(Saved data entries)
*** Begin section ***
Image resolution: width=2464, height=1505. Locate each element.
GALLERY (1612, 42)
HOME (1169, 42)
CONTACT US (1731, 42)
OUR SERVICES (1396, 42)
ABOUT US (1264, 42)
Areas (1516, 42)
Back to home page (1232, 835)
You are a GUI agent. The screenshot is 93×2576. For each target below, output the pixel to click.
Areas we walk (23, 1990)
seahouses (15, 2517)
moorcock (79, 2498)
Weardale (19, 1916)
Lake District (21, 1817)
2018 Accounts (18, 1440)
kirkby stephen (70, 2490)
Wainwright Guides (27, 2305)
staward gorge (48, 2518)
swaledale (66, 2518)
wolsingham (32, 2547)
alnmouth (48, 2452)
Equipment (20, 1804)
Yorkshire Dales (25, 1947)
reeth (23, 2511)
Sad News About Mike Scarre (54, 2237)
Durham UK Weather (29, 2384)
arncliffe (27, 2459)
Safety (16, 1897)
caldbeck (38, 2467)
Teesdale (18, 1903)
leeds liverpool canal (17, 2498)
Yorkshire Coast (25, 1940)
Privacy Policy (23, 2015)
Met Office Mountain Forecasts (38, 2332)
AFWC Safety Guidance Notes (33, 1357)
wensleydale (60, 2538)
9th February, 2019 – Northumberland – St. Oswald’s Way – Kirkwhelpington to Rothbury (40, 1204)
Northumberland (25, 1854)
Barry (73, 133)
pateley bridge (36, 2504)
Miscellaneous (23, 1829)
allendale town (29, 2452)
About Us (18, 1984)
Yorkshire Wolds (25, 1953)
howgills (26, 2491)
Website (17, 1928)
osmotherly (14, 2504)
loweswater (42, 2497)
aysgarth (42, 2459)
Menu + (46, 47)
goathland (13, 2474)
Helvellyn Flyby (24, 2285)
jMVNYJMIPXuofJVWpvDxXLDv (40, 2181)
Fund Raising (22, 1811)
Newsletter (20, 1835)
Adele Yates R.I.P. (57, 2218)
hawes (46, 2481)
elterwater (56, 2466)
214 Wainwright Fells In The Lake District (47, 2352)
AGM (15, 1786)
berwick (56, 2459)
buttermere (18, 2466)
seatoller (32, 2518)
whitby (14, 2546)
*** End section ***
— Work instructions —
If a line falls between the first line of the records and the line containing "214 Wainwright Fells", inclusive, repeat it exactly; leave out all others.

— Response —
Image resolution: width=2464, height=1505. Locate each element.
GALLERY (1612, 42)
HOME (1169, 42)
CONTACT US (1731, 42)
OUR SERVICES (1396, 42)
ABOUT US (1264, 42)
Areas (1516, 42)
Back to home page (1232, 835)
You are a GUI agent. The screenshot is 93×2576. For each target below, output the pixel to click.
Areas we walk (23, 1990)
seahouses (15, 2517)
moorcock (79, 2498)
Weardale (19, 1916)
Lake District (21, 1817)
2018 Accounts (18, 1440)
kirkby stephen (70, 2490)
Wainwright Guides (27, 2305)
staward gorge (48, 2518)
swaledale (66, 2518)
wolsingham (32, 2547)
alnmouth (48, 2452)
Equipment (20, 1804)
Yorkshire Dales (25, 1947)
reeth (23, 2511)
Sad News About Mike Scarre (54, 2237)
Durham UK Weather (29, 2384)
arncliffe (27, 2459)
Safety (16, 1897)
caldbeck (38, 2467)
Teesdale (18, 1903)
leeds liverpool canal (17, 2498)
Yorkshire Coast (25, 1940)
Privacy Policy (23, 2015)
Met Office Mountain Forecasts (38, 2332)
AFWC Safety Guidance Notes (33, 1357)
wensleydale (60, 2538)
9th February, 2019 – Northumberland – St. Oswald’s Way – Kirkwhelpington to Rothbury (40, 1204)
Northumberland (25, 1854)
Barry (73, 133)
pateley bridge (36, 2504)
Miscellaneous (23, 1829)
allendale town (29, 2452)
About Us (18, 1984)
Yorkshire Wolds (25, 1953)
howgills (26, 2491)
Website (17, 1928)
osmotherly (14, 2504)
loweswater (42, 2497)
aysgarth (42, 2459)
Menu + (46, 47)
goathland (13, 2474)
Helvellyn Flyby (24, 2285)
jMVNYJMIPXuofJVWpvDxXLDv (40, 2181)
Fund Raising (22, 1811)
Newsletter (20, 1835)
Adele Yates R.I.P. (57, 2218)
hawes (46, 2481)
elterwater (56, 2466)
214 Wainwright Fells In The Lake District (47, 2352)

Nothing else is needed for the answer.